Kirill Serebrennikov

OrtaKoltuk Puanı:

 

Cannes Film Festivali 1 Mart tarihli açıklamasında, yönetimle savaşan sanatçıların ve sinema profesyonellerinin cesaretini selamlamış, festivale gelmek isteyecek Rus resmi temsilcilerin onaylanmayacağını, Rus yönetimiyle ilgili hiç kimsenin kabul görmeyeceğini belirtmiştir. Buna karşın, Rus Sinemasının neredeyse hiç temsil edilmediği festivalde, son yıllarda Rus yönetimiyle ciddi sorunlar yaşayan, Ukrayna savaşına karşı olduğunu hep belirtmiş olan muhalif yazar-yönetmen Kirill Serebrennikov’un son filmi “Tchaikovsky’nin Karısı”nın ana yarışmaya alınması ve Serebrennikov’un festivale davet edilmesi sürpriz olmamıştır.
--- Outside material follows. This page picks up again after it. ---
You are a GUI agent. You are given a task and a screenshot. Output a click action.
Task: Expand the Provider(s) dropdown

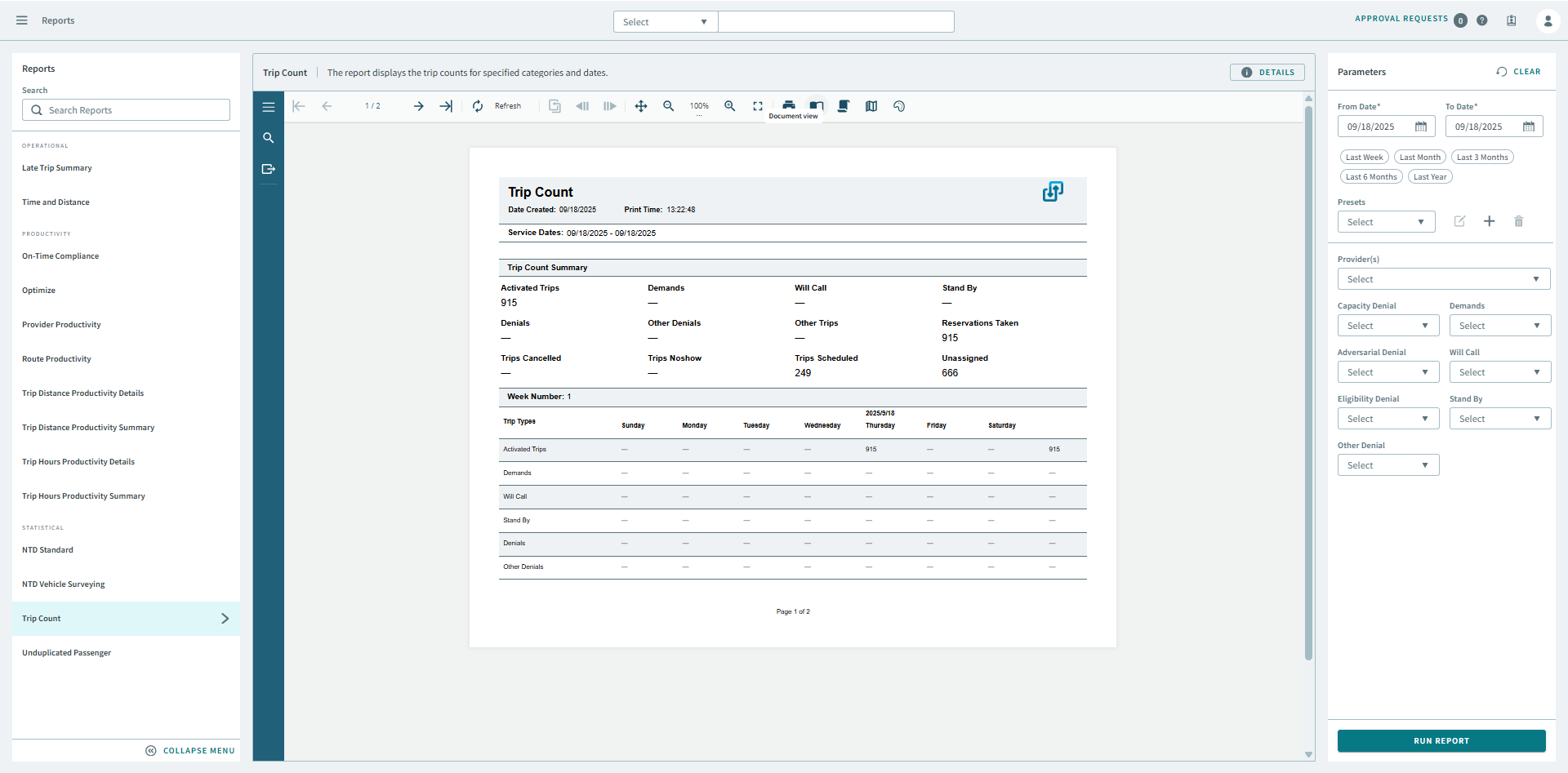(x=1443, y=279)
1959 doğumlu aykırı ve özgün “auteur” Kirill Serebrennikov, 1990’ların başında, tiyatroda yazar ve yönetmenliğe başlar, çok sayıda oyun sahneler, 2 dizi ve 5 çektiği televizyonda da çalışır. 1998’de sinemaya geçerek hâlen sürdürdüğü tiyatro ve televizyon kariyerinin paralelinde 1998-2012 arası 6 uzun metraj film çeker. 2012’de Kültür Bakanlığınca Moskova Drama Tiyatrosu’na sanat yönetmeni olarak atanan Serebrennikov, bu köklü kurumu daha liberal, LGBTIQ+’ı reddetmeyen, iktidar eleştirisine açık bir tiyatroya çevirir.

Dört yıl aradan sonra sinemaya dönerek, köktendinci bir lise öğrencisinin çevresine müdahaleye varan davranışlarına odaklanan yedinci filmi “(M)uchenik / Öğrenci” (2016) ilk kez Cannes Belirli Bir Bakış bölümünde gösterilir ve 18 uluslararası ödül kazanır. Gerek tiyatrodaki ilerici tutumu, gerekse “Öğrenci” filminde günümüz tutucu Rus toplumuna karamsar bakışıyla otoritenin dikkatini çekmeye başlar. Sekizinci filmi “Leto / Yaz”ın çekimi sırasında St. Petersburg’ta tutuklanarak Moskova’ya götürülür ve Moskova Drama Tiyatrosu’na verilmiş olan maddi bakanlık desteğini kendi çıkarı için kullandığı iddiasıyla mahkemeye çıkarılır.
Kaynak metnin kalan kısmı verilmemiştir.